Method: This paper proposes a median-based robust OOD detection framework. Leveraging the strong robustness of the median to outliers, it automatically identifies potential OOD samples from unlabeled data and jointly trains an OOD classifier with labeled InD data. A theoretical upper bound on classification error is derived, guaranteeing low misclassification rates.

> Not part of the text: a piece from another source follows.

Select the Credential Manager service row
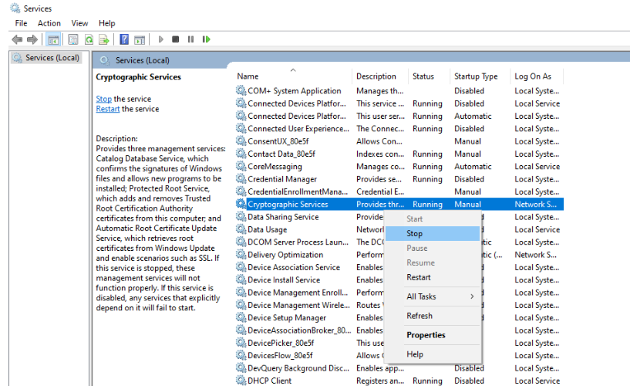The width and height of the screenshot is (630, 386). 282,179
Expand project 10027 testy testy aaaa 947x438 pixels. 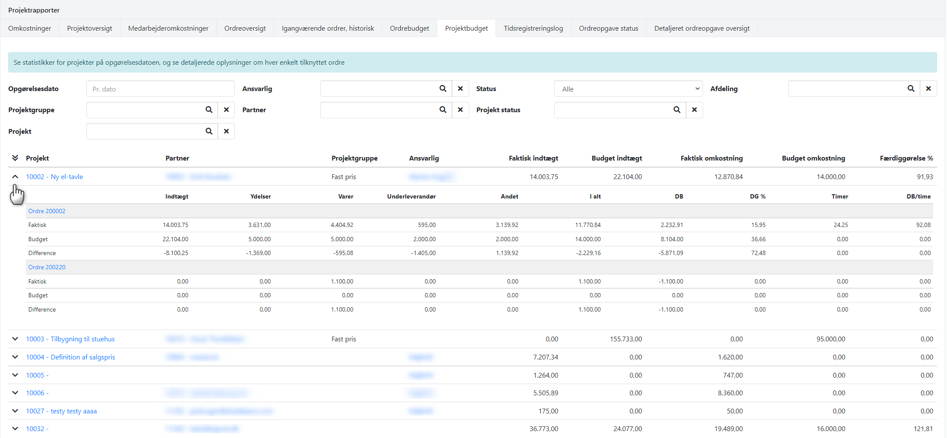(15, 411)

Contribution/Results: To our knowledge, this is the first work to incorporate median estimation into OOD outlier identification and to establish a provably robust semi-supervised learning paradigm for OOD detection. Extensive experiments demonstrate that the method significantly outperforms existing state-of-the-art approaches across multiple open-world benchmarks, achieving both theoretical rigor and practical effectiveness.
📝 Abstract
Out-of-distribution (OOD) detection plays a crucial role in ensuring the robustness and reliability of machine learning systems deployed in real-world applications. Recent approaches have explored the use of unlabeled data, showing potential for enhancing OOD detection capabilities. However, effectively utilizing unlabeled in-the-wild data remains challenging due to the mixed nature of both in-distribution (InD) and OOD samples. The lack of a distinct set of OOD samples complicates the task of training an optimal OOD classifier. In this work, we introduce Medix, a novel framework designed to identify potential outliers from unlabeled data using the median operation. We use the median because it provides a stable estimate of the central tendency, as an OOD detection mechanism, due to its robustness against noise and outliers. Using these identified outliers, along with labeled InD data, we train a robust OOD classifier. From a theoretical perspective, we derive error bounds that demonstrate Medix achieves a low error rate. Empirical results further substantiate our claims, as Medix outperforms existing methods across the board in open-world settings, confirming the validity of our theoretical insights.